On the day my cats passed, I turned to my husband and said, “Today, we take things one moment at a time.”
It’s become a mantra since then: One moment at a time.
I am losing my primary income at the end of this month and feel super super anxious about returning to self-employment (even though I want to): One moment at a time.
My nervous system is in overdrive about the terrible stakes of the upcoming U.S. election: One moment at a time.
The world is burning and I feel helpless to stop it: One moment at a time.
My brain has a love-fear relationship with the future. I feel safe there, in planning and anticipation mode. It gives me a sense of control. But when so much is uncertain, it’s a surefire way to send me into a panic attack.

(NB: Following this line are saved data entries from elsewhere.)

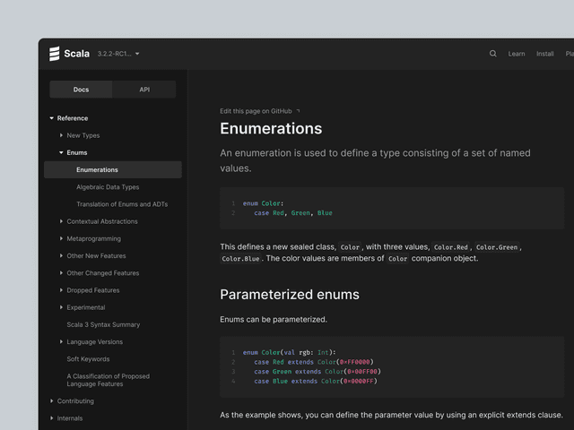Open the Install link in header
The height and width of the screenshot is (430, 574).
point(544,54)
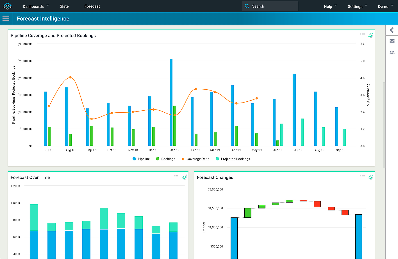This screenshot has width=398, height=259.
Task: Open Pipeline Coverage panel options (three dots)
Action: [x=362, y=34]
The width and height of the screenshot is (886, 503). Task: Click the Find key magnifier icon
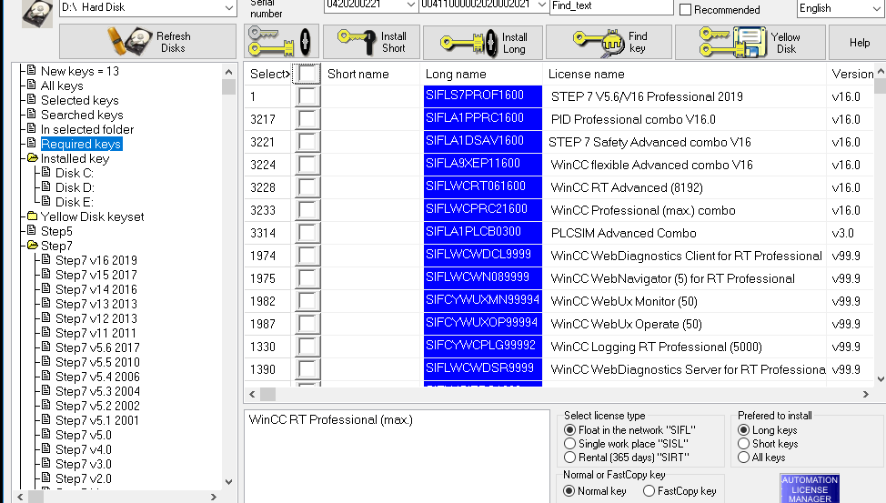tap(599, 43)
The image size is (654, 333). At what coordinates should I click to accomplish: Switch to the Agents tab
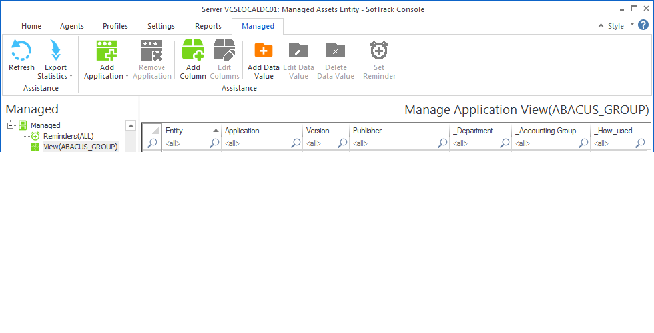(72, 26)
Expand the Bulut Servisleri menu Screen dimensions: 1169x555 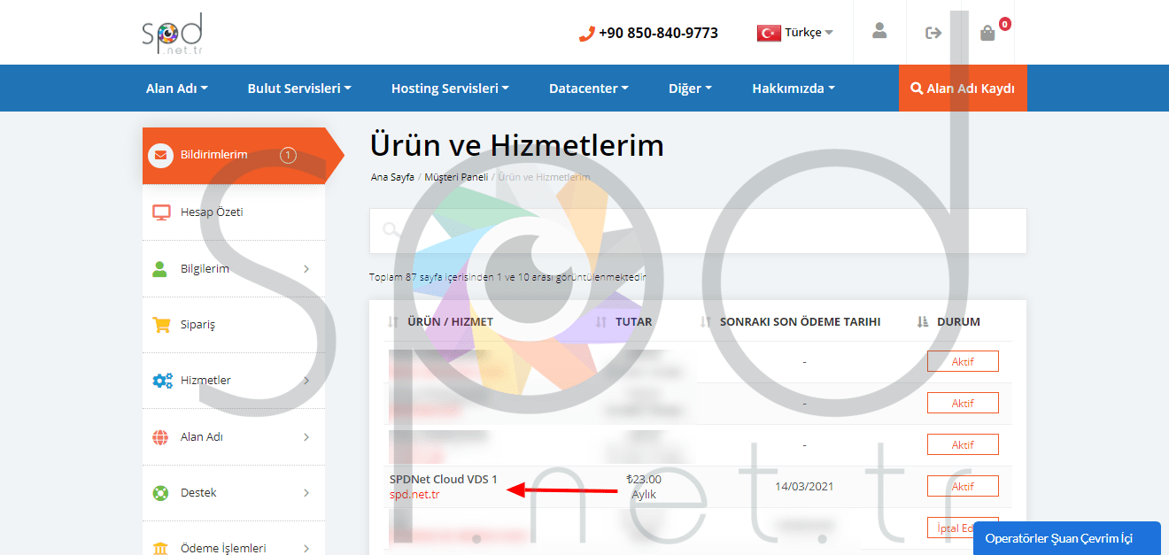(x=299, y=88)
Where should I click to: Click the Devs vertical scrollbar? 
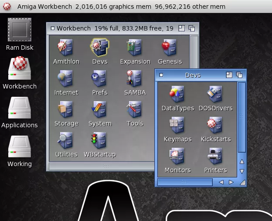(242, 118)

I can’t even think about how I’ll get through the next hour right now, much less tomorrow or next week.
But the next moment? Yes, I can do that.
And the next.
Recently I’ve made risotto on election nights. There’s something meditative about stirring rice, adding liquid, more butter, Parmesan. My suggestion.
Robin, I remember watching a short video on YouTube many years ago. It was a young woman, a teenager, who was talking about how hard it is sometimes to deal with life. Sometimes it’s just overwhelming. When it all got to be too much, she took a breath and said, “In this moment, I’m okay. In this moment, I’m okay.” I was never able to find that video again, but I’ve thought of it so many times over the years. Your post has just that message. Thank you for reminding me. I’m guessing we can all use “one moment at a time” thinking for the next few days or so.
Sending you calming thoughts.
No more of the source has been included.